Я могла бы ее немного утешить. Я могла бы сказать ей, что мне он тоже являлся. Приносил документы в мешке, как свихнувшийся Дед Мороз. Я могла бы сказать, что он меня тоже пугает. И что он пока не причинил мне вреда… Вместо этого я говорю:
— Вы по-прежнему верите в ангелов? Того, поволжского, вам недостаточно?
Она молчит. Она по-прежнему готова признать ангела в первом встречном. Не исключено, что она считает ангелом и меня.
Но лично я не верю ни в ангелов, ни в Деда Мороза.
Для меня он просто курьер. Он просто приносит подсказки.
Мы идем к выходу. Она впереди, я следом.
— Это я была там, на экране, — говорит Ткачева, не поворачивая ко мне головы. — Там, на Нюрнбергском слушании. Это была я, а не Надя. Шестнадцать пластических операций. Японские медики, они творят чудеса.
— …Они сказали: «Да, мы можем тебя отпустить. Ты хочешь к своим? Ты хочешь, чтобы они тебя расстреляли? Иди, мы не держим. Иди к своему генералу Белову. Иди, расскажи ему, как ты выжила тогда, в сорок первом. Как карательный отряд «Аненербе» казнил твоих товарищей и подарил тебе жизнь. Он ведь спросит: за что? В обмен на что ты ее получила?»…
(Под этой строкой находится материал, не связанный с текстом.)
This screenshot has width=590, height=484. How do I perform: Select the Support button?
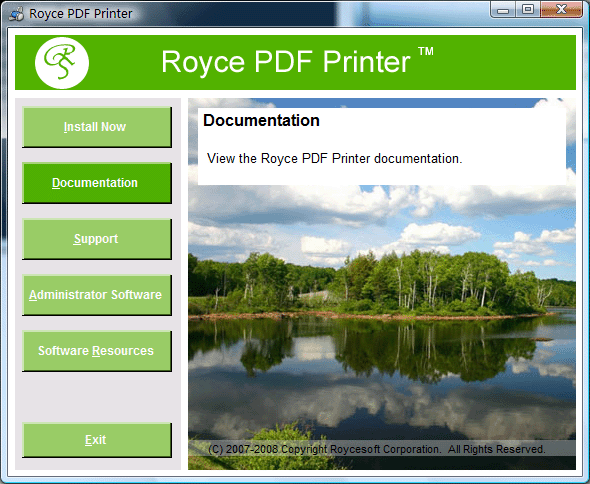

Вечереет. Мы бредем вдоль прудов. Вдоль километров недосбывшегося темного сна об аренах, стадионах, трибунах, крепостях и казармах… Ее белые волосы — точно знак благословенья от ангелов, которым она продала свою душу. Ее черный наряд — точно траур по всем, кого она продала вместе с душой.